---- Stored data

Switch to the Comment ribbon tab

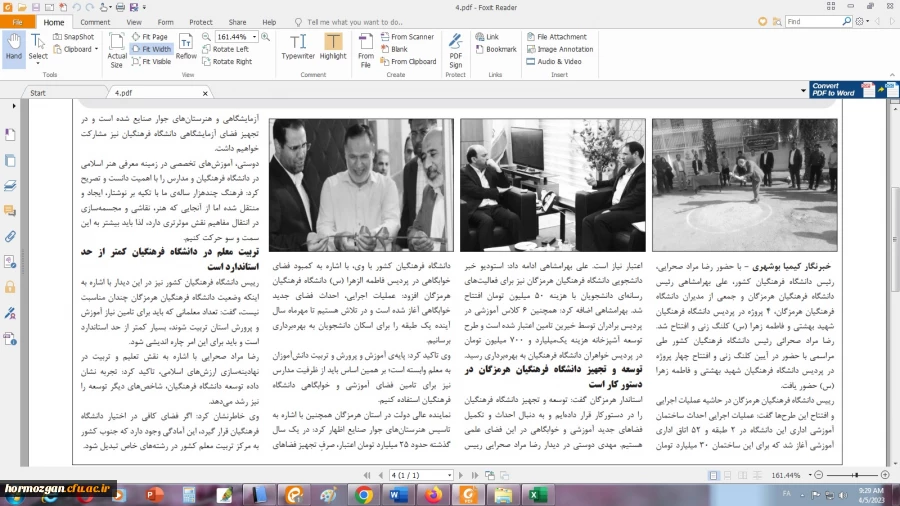tap(95, 22)
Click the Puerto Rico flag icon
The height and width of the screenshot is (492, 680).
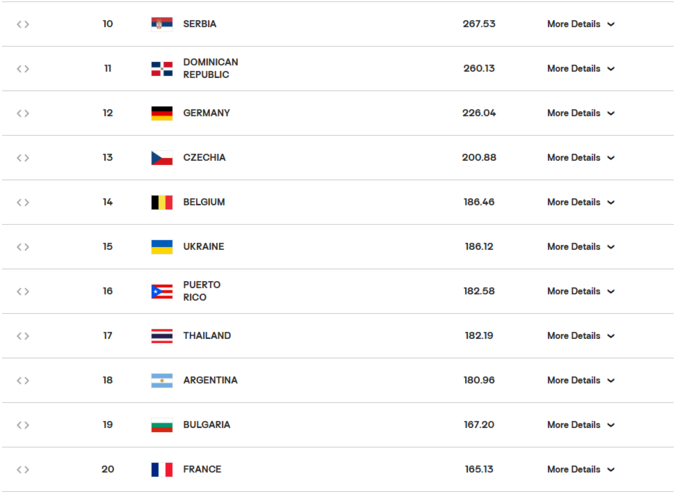[x=162, y=291]
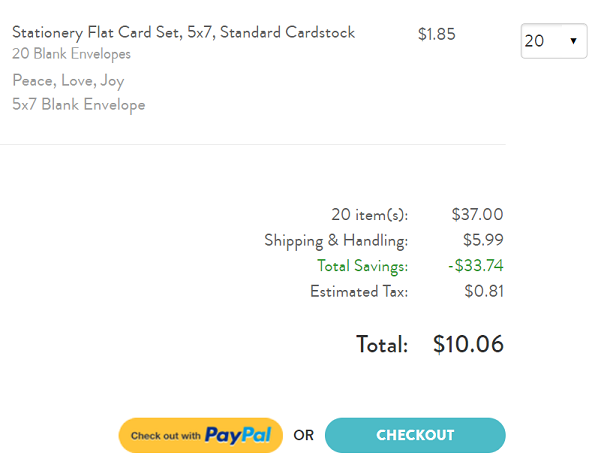Click the $5.99 shipping amount
This screenshot has height=474, width=607.
pos(483,240)
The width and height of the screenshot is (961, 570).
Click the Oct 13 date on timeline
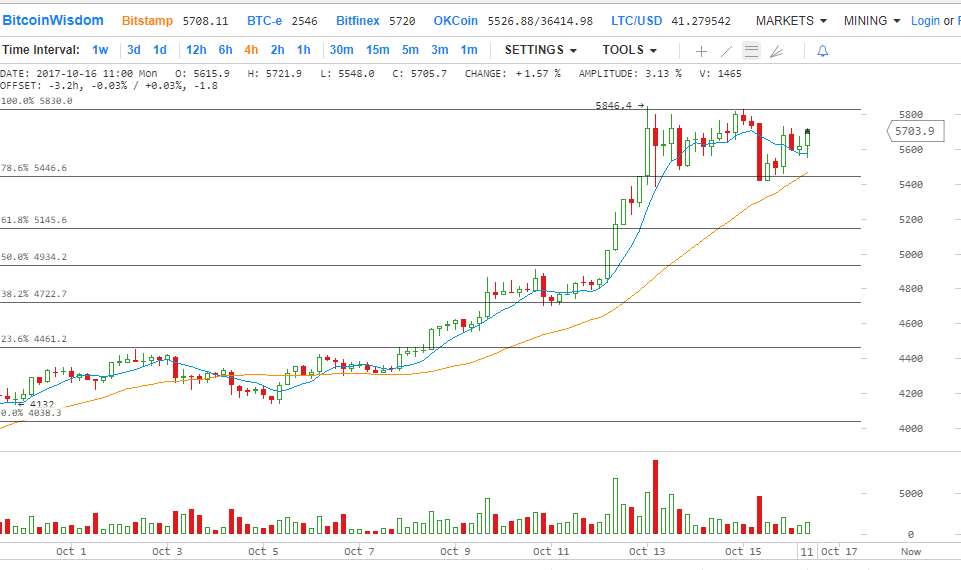[x=647, y=551]
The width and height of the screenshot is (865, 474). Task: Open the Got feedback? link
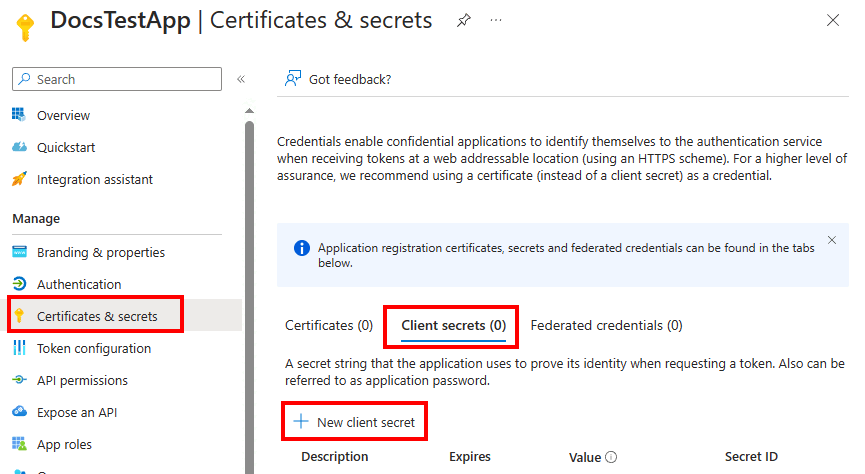350,79
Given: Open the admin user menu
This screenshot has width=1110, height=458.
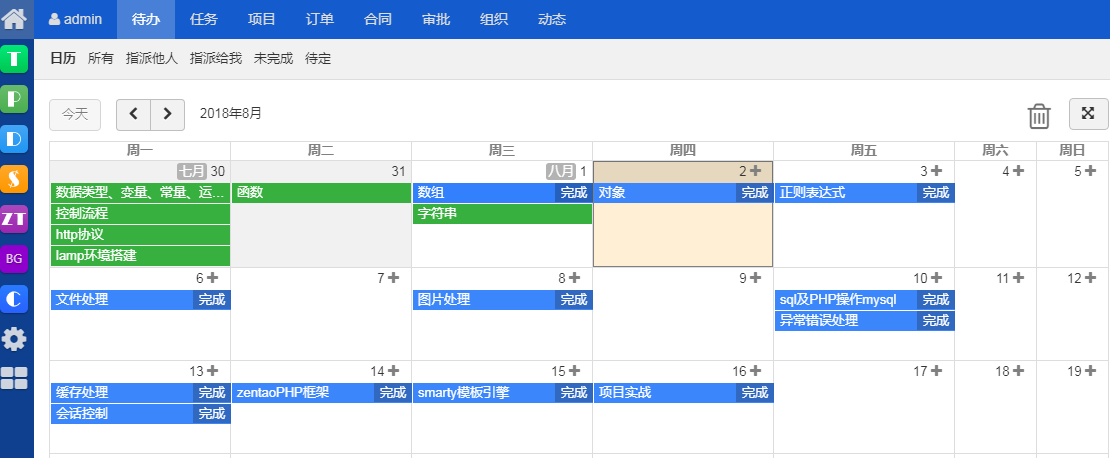Looking at the screenshot, I should tap(75, 19).
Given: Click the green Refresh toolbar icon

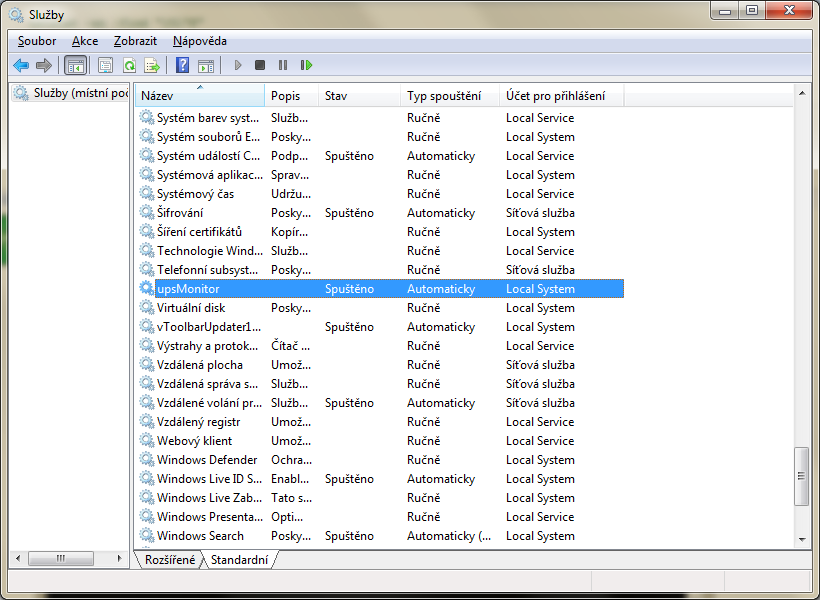Looking at the screenshot, I should 129,65.
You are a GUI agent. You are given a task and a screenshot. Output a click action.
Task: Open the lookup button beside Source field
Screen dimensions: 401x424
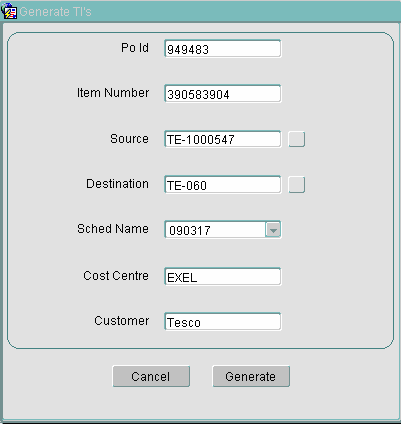point(297,139)
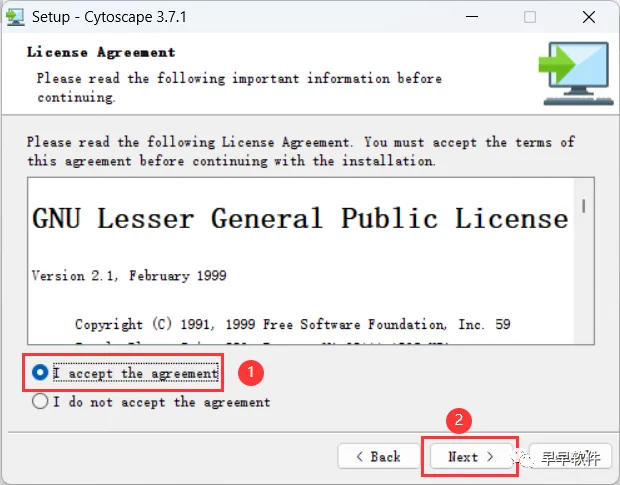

--------

## Exercise description
Print every row above word for word, leaving out the pictures.

## Solution to the problem
Switch to the Comment ribbon tab

tap(95, 22)
Click the Puerto Rico flag icon
The height and width of the screenshot is (492, 680).
[x=162, y=291]
Click the $5.99 shipping amount
This screenshot has height=474, width=607.
pos(483,240)
The width and height of the screenshot is (961, 570).
Click the Oct 13 date on timeline
[x=647, y=551]
The width and height of the screenshot is (865, 474). Task: Open the Got feedback? link
350,79
Given: Open the admin user menu
This screenshot has width=1110, height=458.
Looking at the screenshot, I should tap(75, 19).
Given: Click the green Refresh toolbar icon

Looking at the screenshot, I should 129,65.
You are a GUI agent. You are given a task and a screenshot. Output a click action.
Task: Open the lookup button beside Source field
Screen dimensions: 401x424
point(297,139)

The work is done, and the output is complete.